— Exercise —
Please find every line in the listing below that contains the string "search", and copy each one.

=== Given records ===

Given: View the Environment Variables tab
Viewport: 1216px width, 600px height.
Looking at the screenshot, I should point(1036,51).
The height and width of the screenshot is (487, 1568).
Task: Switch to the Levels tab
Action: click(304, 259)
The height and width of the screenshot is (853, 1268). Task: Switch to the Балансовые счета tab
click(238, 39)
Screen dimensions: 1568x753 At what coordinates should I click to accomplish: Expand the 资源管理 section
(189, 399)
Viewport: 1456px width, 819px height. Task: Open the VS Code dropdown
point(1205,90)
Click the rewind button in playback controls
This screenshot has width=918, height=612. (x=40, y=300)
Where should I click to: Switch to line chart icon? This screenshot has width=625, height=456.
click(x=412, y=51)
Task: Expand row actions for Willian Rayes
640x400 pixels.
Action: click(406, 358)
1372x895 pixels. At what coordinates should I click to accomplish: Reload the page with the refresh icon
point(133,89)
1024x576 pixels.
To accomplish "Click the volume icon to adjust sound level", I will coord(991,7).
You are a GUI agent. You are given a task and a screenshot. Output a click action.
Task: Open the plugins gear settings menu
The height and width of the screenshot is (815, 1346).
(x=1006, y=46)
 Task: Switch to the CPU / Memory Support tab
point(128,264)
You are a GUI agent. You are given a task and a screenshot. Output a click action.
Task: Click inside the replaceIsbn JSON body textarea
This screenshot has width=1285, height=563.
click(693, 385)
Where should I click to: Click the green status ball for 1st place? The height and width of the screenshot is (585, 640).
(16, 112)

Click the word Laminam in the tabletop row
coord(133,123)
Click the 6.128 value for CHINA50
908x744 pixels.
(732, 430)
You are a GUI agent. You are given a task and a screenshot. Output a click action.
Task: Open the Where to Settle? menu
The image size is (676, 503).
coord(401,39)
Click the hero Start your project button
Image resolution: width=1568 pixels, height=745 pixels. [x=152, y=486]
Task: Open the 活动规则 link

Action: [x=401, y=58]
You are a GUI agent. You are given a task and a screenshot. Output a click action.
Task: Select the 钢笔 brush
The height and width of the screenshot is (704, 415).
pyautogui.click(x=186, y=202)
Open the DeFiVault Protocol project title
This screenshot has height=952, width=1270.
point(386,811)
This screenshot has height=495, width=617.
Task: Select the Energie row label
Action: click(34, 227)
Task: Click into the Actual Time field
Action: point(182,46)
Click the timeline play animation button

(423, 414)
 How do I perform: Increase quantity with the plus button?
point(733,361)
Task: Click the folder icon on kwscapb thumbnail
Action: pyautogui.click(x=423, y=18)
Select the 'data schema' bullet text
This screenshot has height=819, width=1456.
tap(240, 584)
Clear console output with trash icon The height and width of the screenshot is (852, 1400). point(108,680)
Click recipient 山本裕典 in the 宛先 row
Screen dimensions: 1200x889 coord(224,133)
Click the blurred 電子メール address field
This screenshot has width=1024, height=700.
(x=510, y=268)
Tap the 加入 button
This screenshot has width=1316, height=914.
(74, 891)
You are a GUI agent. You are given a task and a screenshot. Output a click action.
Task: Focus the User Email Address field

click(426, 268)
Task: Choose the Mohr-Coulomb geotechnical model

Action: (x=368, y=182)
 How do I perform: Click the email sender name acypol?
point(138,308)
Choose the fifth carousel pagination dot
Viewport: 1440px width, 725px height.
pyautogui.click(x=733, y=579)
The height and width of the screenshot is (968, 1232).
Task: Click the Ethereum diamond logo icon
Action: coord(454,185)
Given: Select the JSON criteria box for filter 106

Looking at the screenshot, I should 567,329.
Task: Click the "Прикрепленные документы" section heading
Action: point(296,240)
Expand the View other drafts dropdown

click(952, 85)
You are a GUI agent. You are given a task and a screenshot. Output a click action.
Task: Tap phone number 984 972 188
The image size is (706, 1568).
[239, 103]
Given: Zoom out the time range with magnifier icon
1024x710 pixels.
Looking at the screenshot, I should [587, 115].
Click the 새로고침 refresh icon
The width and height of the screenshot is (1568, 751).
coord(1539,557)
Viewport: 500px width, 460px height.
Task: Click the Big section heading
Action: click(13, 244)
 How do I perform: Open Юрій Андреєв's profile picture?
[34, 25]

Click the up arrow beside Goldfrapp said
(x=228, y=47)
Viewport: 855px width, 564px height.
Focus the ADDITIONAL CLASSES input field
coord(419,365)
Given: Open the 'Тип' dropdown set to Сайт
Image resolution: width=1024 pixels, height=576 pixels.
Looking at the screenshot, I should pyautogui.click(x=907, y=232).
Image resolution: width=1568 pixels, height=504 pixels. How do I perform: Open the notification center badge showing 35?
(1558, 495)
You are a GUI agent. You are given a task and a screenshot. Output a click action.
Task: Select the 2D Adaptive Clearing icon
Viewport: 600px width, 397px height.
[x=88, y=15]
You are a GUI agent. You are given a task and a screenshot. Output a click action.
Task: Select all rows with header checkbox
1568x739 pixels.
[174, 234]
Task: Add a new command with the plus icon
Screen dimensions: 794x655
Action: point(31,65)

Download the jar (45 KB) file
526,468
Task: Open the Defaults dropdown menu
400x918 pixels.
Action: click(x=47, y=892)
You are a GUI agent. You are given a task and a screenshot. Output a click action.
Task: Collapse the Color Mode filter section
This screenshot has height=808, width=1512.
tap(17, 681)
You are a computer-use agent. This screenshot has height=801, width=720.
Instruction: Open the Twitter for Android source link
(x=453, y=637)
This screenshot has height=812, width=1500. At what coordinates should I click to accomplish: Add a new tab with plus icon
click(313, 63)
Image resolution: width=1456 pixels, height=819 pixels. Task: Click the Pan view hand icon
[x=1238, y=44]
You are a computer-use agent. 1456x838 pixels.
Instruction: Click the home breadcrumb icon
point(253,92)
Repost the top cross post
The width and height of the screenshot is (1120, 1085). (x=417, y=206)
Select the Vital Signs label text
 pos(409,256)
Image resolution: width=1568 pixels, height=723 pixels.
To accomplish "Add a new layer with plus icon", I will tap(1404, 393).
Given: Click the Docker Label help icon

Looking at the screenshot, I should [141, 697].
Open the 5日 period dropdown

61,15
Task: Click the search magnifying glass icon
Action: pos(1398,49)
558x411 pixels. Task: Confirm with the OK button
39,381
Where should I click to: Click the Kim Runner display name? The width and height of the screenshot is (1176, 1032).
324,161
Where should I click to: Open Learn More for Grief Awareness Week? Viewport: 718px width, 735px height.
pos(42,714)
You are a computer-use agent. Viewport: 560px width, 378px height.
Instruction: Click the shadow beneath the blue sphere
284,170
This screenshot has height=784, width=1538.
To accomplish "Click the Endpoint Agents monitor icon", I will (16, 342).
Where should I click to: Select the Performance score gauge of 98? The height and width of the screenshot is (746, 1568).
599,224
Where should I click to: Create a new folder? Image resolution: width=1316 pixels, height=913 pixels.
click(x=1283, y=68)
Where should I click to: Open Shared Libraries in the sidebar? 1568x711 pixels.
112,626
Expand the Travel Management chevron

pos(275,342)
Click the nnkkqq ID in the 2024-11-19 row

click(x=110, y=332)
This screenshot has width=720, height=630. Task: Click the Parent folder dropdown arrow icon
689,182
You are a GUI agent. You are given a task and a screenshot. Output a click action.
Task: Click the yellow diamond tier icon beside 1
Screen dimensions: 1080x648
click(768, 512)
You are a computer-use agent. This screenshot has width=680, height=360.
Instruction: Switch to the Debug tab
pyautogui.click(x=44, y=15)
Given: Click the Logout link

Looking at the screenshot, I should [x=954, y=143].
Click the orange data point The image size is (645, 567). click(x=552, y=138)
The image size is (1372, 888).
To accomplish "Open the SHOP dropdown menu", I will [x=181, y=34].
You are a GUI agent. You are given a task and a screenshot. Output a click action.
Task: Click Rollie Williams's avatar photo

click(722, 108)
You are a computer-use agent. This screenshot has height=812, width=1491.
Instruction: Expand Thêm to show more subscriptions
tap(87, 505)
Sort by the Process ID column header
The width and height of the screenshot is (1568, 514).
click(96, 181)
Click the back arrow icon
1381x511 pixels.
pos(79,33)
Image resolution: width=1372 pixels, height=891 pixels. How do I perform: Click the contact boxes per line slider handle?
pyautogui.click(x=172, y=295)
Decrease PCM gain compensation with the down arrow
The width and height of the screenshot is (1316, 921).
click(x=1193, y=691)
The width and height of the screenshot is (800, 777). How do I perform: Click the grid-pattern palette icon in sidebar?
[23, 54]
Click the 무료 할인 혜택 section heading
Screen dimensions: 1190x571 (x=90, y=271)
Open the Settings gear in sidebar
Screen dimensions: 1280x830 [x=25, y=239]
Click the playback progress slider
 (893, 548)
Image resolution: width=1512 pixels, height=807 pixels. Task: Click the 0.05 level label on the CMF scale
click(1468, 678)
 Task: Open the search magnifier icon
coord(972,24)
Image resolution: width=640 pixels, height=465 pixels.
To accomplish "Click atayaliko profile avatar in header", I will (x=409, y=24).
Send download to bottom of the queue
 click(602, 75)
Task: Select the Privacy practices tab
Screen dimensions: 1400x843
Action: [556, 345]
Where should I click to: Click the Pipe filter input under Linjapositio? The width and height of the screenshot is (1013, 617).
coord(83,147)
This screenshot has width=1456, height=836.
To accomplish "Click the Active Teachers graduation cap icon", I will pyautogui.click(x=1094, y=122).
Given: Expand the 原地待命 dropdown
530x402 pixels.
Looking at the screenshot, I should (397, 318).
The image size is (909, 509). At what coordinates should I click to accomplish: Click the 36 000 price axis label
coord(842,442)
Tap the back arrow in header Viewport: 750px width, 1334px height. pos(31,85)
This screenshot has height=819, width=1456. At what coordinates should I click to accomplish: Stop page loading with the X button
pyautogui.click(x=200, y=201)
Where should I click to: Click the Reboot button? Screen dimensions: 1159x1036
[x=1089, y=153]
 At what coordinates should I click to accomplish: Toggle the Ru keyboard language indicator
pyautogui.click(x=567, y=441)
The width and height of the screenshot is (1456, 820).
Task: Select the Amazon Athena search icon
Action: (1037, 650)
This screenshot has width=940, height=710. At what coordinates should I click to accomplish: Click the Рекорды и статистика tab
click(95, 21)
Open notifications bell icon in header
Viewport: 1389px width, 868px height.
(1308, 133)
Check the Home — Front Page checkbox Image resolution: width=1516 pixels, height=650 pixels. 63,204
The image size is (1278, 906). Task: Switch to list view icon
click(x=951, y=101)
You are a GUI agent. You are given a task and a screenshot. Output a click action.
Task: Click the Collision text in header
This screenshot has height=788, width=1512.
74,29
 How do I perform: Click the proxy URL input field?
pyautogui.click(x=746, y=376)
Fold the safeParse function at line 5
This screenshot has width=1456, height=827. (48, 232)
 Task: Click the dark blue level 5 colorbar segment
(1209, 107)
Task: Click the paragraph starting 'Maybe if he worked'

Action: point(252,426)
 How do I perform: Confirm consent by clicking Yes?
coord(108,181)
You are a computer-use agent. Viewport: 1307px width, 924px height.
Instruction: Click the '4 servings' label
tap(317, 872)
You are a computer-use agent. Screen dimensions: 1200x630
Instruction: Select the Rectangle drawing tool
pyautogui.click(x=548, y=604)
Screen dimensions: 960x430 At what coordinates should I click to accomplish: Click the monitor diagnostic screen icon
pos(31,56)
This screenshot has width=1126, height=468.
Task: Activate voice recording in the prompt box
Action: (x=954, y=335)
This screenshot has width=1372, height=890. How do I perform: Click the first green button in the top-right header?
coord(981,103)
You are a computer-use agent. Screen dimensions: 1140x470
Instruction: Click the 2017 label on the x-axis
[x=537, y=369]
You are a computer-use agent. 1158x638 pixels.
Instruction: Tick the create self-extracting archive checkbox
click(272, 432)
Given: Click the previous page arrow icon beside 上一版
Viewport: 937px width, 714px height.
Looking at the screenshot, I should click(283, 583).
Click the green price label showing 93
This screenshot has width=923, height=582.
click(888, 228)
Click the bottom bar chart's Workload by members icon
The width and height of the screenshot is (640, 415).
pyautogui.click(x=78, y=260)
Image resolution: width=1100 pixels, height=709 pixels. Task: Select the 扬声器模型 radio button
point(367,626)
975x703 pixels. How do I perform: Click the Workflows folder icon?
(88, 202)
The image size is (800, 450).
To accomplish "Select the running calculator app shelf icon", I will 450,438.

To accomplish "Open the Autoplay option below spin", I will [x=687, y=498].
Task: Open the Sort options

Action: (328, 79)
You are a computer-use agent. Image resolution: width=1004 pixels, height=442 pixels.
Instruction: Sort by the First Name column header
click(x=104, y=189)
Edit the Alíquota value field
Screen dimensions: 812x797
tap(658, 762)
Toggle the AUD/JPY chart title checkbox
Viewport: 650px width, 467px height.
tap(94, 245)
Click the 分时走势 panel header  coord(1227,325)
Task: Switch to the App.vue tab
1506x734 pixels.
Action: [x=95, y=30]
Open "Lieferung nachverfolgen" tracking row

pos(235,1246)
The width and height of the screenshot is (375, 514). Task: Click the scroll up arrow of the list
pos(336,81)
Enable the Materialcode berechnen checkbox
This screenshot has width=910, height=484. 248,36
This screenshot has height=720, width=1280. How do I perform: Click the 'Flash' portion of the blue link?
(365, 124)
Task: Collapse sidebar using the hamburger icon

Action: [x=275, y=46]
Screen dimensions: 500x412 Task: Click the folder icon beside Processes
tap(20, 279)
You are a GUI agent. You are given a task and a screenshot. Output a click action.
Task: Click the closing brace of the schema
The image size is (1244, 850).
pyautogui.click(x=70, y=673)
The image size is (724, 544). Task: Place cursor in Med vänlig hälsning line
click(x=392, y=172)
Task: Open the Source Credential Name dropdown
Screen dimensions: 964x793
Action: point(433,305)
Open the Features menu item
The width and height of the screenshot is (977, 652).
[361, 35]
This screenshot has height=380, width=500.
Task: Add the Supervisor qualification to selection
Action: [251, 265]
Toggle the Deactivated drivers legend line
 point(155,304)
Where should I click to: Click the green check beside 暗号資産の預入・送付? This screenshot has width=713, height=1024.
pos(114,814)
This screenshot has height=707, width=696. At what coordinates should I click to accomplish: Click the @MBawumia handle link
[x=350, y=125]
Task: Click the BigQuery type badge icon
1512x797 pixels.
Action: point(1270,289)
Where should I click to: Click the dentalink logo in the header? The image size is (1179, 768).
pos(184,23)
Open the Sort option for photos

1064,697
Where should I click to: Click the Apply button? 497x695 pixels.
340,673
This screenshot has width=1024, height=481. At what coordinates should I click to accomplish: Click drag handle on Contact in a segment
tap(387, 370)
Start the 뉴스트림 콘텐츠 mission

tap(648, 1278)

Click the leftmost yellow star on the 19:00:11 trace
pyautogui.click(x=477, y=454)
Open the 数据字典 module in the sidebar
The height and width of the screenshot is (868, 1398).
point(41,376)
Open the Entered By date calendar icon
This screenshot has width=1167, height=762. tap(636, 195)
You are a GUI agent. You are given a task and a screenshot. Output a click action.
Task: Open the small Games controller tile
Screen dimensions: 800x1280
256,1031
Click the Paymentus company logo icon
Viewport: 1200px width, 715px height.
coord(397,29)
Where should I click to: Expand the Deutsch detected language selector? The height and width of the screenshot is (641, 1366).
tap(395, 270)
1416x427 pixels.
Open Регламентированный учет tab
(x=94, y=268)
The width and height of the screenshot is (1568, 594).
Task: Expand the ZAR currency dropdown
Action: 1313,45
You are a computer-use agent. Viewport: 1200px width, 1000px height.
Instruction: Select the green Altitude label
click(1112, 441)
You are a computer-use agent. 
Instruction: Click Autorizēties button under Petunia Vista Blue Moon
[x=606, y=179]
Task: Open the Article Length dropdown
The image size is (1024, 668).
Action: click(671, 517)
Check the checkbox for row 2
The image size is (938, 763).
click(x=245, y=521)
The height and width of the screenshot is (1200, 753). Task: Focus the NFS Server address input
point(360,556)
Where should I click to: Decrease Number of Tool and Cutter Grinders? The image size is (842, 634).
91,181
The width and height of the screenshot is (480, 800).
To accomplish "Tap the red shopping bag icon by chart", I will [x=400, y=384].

===

— Worked answer —
Task: Click the search magnifying glass icon
 Task: Open the search magnifier icon
Task: Select the Amazon Athena search icon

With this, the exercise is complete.